Thursday, December 14, 2006

More Anthropomorphic Geology

Twice today, two diametrically disparate individuals have asked me the same question.

"Do you miss her?"

Interesting.

To understand the question, and the askers cannot, you have to understand the tumult of me and her. We were explosive and beautiful together. We were partners, team mates, lovers of passion and soul. I don't miss her.

I am not callous or heartless. If anything, though few would ever guess, I am excessively sensitive to a select few. Friends and lovers can attest to a softie of unmatched proportion lurking inside the shit talker, pool shark, beer guzzler, and guitar strangler.

Have you ever loved and missed? I move drunkenly that, with notable exception, you have not. As the puppy eyes and coy smiles are not love and neither the comfortable proximity, neither is the slight ache from a business weekend or a week of tittering argument "missing". I ask have you loved and missed the way I ask have lived and breathed the scent of the being and their absence?

I stood away from the world, chevalier defending a weak hearted damsel never out of distress. We loved as I drink this Stella here, thousands of miles from where we started and where we ended, habitually and with every fermion and quark of my being aching for more than can be taken in. The gushing emotion of a thousand parishioners exulting in their perceived divine truth could never match the trickle of her hand on my cheek. The slowest, weightiest glacier could never match the sheer force of our fights. She found a wellspring of passion I never knew I had. She found the fire that I repressed after it landed me in the cooler or in a heap of beaten flesh a few too many times. She loved me. She did, and though I still judge the validity of that particular catch-all word on the merits of her lacking, when I'm honest, I can admit that she loved me more than any other ever has.

Her eyes. Have you ever stood in a canyon and watched the rain fall on a sunny day? The azure sky, filled with falling diamonds, the golden grass, used to hold me transfixed in her eyes. She had beautiful eyes.

I don't miss her, nor do I love her. Let me explain.

When a man loses a limb, for reasons of nervous continuity, he still hurts in that limb.
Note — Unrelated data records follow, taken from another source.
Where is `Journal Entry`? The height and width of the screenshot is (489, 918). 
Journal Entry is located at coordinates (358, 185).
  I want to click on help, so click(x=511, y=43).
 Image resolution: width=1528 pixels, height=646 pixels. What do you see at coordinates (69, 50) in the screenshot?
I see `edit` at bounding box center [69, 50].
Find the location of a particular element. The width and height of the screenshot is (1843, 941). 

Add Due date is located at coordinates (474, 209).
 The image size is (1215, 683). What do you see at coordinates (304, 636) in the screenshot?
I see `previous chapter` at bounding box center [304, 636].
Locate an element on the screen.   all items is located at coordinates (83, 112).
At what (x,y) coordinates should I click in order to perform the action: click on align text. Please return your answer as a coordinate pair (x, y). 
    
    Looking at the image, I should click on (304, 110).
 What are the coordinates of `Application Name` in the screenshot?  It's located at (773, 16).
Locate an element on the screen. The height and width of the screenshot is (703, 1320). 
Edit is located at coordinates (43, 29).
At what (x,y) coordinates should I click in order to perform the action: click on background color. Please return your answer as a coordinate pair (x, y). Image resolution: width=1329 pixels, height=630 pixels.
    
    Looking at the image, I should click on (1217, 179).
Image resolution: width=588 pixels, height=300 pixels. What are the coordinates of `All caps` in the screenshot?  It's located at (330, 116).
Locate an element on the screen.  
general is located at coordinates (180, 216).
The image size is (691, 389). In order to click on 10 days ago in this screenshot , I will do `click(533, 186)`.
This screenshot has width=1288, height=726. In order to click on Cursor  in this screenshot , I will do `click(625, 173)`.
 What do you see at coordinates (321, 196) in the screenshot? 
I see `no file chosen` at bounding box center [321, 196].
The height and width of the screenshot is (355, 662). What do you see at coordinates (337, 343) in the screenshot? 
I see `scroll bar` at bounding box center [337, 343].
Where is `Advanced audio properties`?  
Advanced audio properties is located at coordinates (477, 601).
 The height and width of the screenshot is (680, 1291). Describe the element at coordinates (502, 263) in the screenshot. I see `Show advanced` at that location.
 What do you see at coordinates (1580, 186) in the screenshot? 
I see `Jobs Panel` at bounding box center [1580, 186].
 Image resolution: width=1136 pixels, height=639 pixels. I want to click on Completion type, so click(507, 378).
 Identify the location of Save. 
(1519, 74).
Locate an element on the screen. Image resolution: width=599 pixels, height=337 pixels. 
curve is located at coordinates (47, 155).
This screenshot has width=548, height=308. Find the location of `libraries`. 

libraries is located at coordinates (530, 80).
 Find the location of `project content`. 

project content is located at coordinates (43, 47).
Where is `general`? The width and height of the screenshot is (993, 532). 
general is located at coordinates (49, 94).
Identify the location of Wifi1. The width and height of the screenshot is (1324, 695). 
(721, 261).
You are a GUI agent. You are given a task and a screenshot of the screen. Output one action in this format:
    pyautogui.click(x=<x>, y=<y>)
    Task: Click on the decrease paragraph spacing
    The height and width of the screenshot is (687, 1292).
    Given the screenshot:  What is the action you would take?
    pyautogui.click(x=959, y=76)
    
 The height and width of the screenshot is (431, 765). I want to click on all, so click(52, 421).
They are referred to as ghost pains, pains of limbs long incinerated in a heap of other removed human paraphernalia. Have you ever skinned a knee and felt the wind bite into it if it was exposed to the air? Imagine feeling the swirling wind, full of salt and wonder, smarting an open wound along your side and under your loving arm where a person had been amputated. She used to stand next to me, always cold, huddled against my thick side. When the conditions of war and so on tore us two apart, the ghost pains shot through that part of me, in my meaty side, where we had grown together and been torn asunder. I missed her as I would miss an aching and amputated leg, wishing she was there, or had never been there in the first place, but always stinging along the torn side.

So, though I have feelings that many who have never endured that life-losing love and love-losing life of her and I would mistake for loving and missing, I don't miss her or love her.

I feel emotions that those who live their life in shallow bobbing flotation on the surface of the puddle of feeling would mistake for love. I sometimes grow wistful for her arms in a manner that those who have never been mired in mercury waters and sand drifts far from home would mistake for missing her.

It's all just sad. I wish she had never been torn away or she had never been there in the first place. She is a ragged stump, rolled in salt and cauterized with hot iron. On the other hand, I think I got away more clean from our union than she did. I'm lucky, I guess. It could have been worse. I could have been her. I don't even know how she makes it through a single day.

I guess I should wrap this up. Sorry for the downer, just thoughts you have under a prairie sky thinking a thousand lives dead and gone back from the grave. Where will she turn back into dust and sand? I don't know. I have a feeling she already has. God save her.